Unesco-Listed Qvevri Wine-Making

Delving Into The Ancient Art Of Georgian Winemaking And Its Global Recognition

The ancient Georgian tradition of Qvevri wine-making is not just a culinary practice but a cultural emblem that has garnered international recognition. This method, deeply rooted in Georgian heritage, involves the use of unique egg-shaped earthenware vessels, Qvevris, for fermenting, aging, and storing wine. In 2013, this age-old technique was celebrated globally when UNESCO included it in its list of Intangible Cultural Heritage. This article delves into the intricacies of the Qvevri wine-making process, its cultural significance, and its celebrated status on the world stage.

The Essence Of Qvevri Wine-Making

Qvevri wine-making is a living tradition, particularly thriving in Georgian village communities. These communities are custodians of unique grape varieties, essential for this distinctive wine-making process. The Qvevri, a vital component, is an egg-shaped earthenware vessel serving multiple roles in wine production. The knowledge of crafting these vessels and the nuances of wine-making are traditionally passed down through generations, involving families, neighbors, and friends. This communal aspect extends to the entire process, including grape harvesting and wine-making activities.

Children in these communities are initiated into this tradition early, learning vine tending, grape pressing, and Qvevri making and firing by observing their elders. The wine-making process itself is meticulous and organic. It starts with pressing grapes and then pouring the juice, along with grape skins, stalks, and pips, into the Qvevri. This vessel is then sealed and buried underground, allowing the wine to ferment over five to six months. This method is prevalent among both rural farmers and urban dwellers, highlighting its deep-rooted presence in Georgian daily life and culture.

Unesco's Recognition And Its Impact

The 8th intergovernmental committee for the Safeguarding of the Intangible Cultural Heritage, held in Baku, marked a significant milestone for this Georgian tradition. Here, the traditional Georgian method of making qvevri wine was officially recognized by UNESCO. This inclusion was not only a matter of national pride but also a crucial step in the international popularization of Georgian wine.
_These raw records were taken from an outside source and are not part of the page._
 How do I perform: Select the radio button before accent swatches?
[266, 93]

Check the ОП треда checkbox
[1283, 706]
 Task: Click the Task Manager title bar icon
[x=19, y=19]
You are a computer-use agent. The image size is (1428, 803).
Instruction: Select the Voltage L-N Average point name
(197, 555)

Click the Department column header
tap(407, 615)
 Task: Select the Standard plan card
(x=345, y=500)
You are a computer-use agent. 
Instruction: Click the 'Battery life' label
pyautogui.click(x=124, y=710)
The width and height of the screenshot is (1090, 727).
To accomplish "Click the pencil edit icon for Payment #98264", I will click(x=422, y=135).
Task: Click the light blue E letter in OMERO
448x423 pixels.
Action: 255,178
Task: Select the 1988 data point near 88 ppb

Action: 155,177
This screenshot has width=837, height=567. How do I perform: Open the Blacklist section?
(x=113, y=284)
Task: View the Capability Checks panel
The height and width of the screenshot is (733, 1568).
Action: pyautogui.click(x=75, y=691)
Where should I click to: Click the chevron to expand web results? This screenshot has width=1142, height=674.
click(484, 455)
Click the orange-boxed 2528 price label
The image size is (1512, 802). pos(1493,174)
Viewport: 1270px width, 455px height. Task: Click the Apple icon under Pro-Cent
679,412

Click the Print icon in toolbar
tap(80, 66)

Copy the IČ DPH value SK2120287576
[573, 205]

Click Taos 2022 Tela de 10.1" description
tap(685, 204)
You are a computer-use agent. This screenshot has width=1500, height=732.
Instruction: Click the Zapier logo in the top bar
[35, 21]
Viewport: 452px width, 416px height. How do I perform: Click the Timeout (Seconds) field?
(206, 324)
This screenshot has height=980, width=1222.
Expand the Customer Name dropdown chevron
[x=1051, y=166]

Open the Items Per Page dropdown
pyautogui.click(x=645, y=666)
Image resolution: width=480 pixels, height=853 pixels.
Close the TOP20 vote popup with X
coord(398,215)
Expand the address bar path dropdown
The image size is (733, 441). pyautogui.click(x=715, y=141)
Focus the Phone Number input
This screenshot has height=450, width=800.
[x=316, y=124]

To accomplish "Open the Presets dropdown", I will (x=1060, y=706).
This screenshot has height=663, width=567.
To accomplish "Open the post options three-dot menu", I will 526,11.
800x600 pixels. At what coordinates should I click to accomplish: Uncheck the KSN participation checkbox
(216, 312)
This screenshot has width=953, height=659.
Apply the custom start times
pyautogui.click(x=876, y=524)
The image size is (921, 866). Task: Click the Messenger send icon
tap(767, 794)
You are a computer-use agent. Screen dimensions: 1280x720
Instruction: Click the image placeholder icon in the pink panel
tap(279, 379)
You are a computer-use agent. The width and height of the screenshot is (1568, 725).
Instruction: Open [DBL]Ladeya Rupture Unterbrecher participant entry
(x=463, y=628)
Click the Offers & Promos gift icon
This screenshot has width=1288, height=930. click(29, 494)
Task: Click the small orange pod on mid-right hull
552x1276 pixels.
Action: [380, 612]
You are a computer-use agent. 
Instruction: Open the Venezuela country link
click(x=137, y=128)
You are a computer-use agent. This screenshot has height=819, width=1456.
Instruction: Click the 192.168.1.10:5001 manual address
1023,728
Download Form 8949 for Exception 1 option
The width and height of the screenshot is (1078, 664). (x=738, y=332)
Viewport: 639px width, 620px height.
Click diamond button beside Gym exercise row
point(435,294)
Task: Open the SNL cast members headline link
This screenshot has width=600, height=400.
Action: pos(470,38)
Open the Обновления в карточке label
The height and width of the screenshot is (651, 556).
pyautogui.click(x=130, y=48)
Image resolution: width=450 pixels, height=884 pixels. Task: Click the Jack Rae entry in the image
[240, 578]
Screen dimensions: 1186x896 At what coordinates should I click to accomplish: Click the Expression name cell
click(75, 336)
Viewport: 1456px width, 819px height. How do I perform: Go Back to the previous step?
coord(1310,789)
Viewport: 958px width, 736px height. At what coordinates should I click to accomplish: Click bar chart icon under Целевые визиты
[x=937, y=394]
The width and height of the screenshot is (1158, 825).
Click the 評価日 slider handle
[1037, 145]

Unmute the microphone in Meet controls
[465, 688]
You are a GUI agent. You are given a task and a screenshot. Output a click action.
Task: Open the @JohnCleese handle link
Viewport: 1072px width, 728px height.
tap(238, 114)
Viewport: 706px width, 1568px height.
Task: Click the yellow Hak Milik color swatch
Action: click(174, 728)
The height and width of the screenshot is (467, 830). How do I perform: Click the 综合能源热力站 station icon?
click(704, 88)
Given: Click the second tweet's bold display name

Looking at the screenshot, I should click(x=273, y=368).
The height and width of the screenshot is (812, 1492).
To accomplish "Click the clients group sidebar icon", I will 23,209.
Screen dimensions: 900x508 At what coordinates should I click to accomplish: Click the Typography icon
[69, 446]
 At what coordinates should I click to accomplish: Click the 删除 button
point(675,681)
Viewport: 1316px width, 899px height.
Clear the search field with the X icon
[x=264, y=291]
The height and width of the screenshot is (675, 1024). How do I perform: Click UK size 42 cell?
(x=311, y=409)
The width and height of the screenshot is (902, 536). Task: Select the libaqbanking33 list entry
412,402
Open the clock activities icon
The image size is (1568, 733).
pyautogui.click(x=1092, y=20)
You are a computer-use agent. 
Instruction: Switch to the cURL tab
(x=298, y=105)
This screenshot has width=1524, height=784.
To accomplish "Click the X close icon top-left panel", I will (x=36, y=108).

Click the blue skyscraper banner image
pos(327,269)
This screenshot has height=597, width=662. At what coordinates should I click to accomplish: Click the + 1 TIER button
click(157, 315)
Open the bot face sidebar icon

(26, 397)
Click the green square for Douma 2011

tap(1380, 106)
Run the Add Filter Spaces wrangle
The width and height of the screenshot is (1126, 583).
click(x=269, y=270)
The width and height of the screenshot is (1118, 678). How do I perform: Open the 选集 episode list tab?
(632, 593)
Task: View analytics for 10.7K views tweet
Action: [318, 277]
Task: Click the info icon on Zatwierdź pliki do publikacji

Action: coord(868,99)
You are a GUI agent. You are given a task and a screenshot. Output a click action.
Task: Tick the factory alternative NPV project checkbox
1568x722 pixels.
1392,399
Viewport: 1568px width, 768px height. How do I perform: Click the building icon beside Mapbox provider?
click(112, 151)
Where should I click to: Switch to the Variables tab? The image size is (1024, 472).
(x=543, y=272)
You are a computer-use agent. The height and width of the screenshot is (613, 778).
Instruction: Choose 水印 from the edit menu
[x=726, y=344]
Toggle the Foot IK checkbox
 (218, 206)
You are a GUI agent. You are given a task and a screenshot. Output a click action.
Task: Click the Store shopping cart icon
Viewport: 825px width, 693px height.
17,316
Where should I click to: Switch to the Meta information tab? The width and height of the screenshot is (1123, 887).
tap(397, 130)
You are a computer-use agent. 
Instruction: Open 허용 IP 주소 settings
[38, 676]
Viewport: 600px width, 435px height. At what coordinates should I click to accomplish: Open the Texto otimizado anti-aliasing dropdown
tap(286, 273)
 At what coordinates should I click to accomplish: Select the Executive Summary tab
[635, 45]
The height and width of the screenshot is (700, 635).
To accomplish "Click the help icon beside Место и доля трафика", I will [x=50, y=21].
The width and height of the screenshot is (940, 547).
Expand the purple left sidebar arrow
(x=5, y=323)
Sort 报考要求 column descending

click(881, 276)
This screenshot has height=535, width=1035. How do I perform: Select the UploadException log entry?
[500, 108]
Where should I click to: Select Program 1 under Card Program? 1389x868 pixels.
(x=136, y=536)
This recognition was the result of concerted efforts by Georgian cultural advocates, including the Minister of Culture and Monument Protection of Georgia, Guram Odisharia. A dedicated team prepared extensive documentation and a documentary directed by Merab Kokochashvili, detailing the Qvevri wine-making process. This effort underscored the global importance of preserving such unique cultural practices.

The Qvevri: A Symbol Of Georgian Winemaking

The Qvevri is central to this tradition. It is a large, amphora-like clay vessel, traditionally buried up to its neck. The fermentation process in the Qvevri is entirely natural, without any added nutrients. After fermentation, the vessel is sealed with a wooden lid and clay or earth, allowing the wine to mature for up to six months. This method results in a distinctive, bright, and flavorful wine, a testament to the traditional Georgian winemaking techniques.

Global Promotion And Cultural Significance

The promotion of Qvevri wines extends beyond Georgia's borders. For instance, Georgian wines made in Qvevris were showcased at the Artisan Wine Fair in New York. This event, created by French wine master Isabelle Legeron, is a prominent platform for natural, organic, and biodynamic wines. At this fair, visitors had the opportunity to taste 13 varieties of Georgian natural wines and learn about the rich history and culture behind their production. Such international exposure is crucial for finding potential importers and expanding Georgian wine's global footprint, particularly in strategic markets like the United States.


The Qvevri wine-making method is more than a technique; it's a cultural narrative that resonates with the Georgian spirit. Its recognition by UNESCO not only honors this ancient practice but also opens doors for its preservation and promotion globally. As travelers and wine enthusiasts explore Georgia, they encounter a tradition that encapsulates the essence of Georgian heritage, offering a taste that is as rich in history as it is in flavor.